## [WHAT IS NEEDED]
Set down the data below in full, exactly as it reads, but without the pictures.

## [DATA UNDER STUDY]
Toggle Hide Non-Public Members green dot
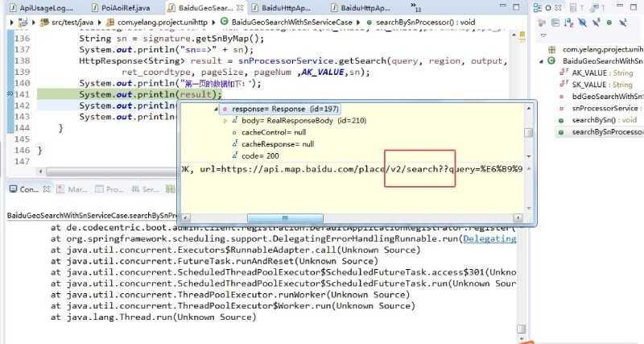Image resolution: width=644 pixels, height=344 pixels. coord(609,23)
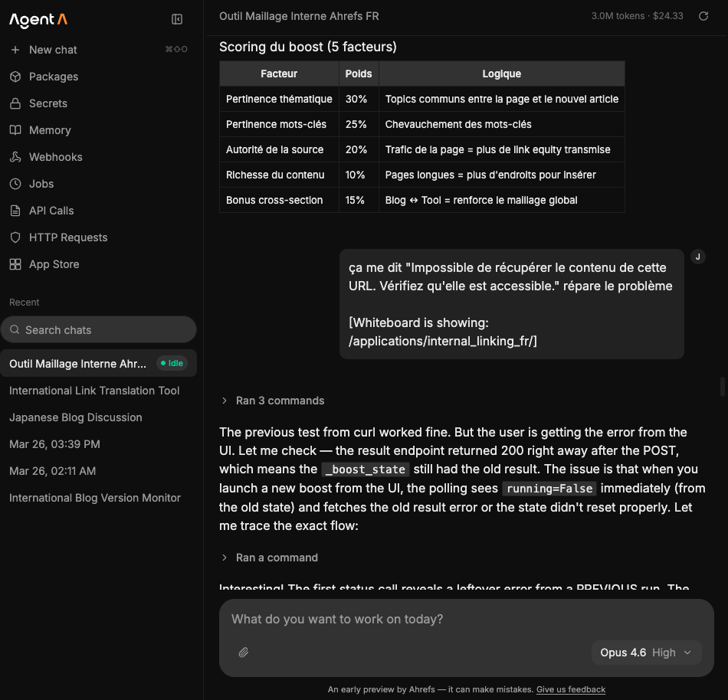Click the 'Give us feedback' link

coord(571,689)
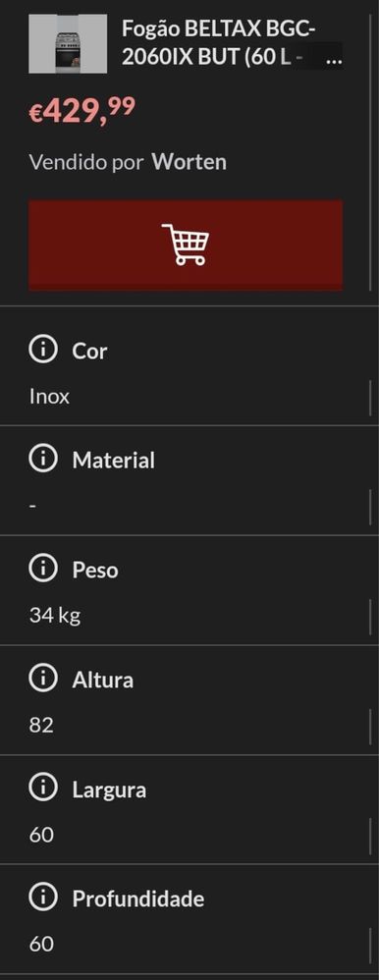Click the info icon next to Largura

coord(43,789)
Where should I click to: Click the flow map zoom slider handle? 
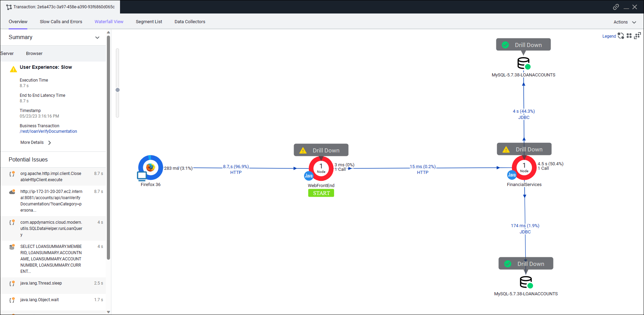(x=118, y=90)
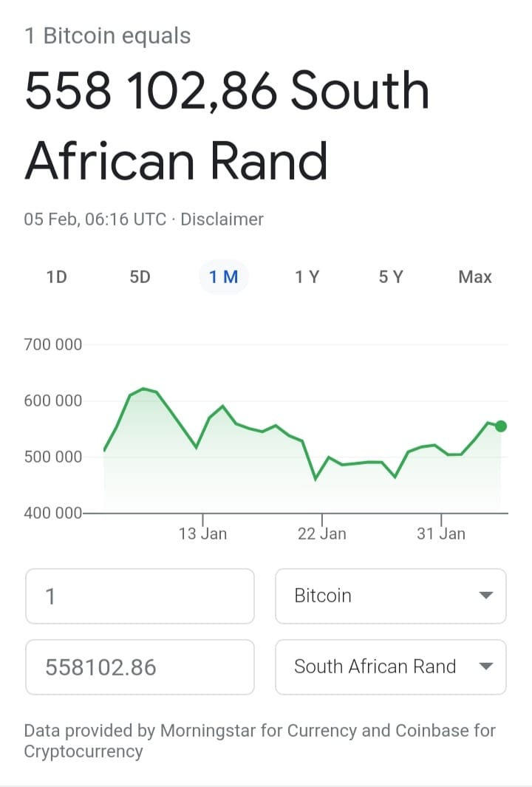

## [RESULT OF THIS TASK]
Toggle Hide Non-Public Members green dot
Image resolution: width=644 pixels, height=344 pixels. coord(609,23)
Click the 'Give us feedback' link

coord(571,689)
Click the info icon next to Largura

coord(43,789)
Where should I click to: Click the flow map zoom slider handle? 
(x=118, y=90)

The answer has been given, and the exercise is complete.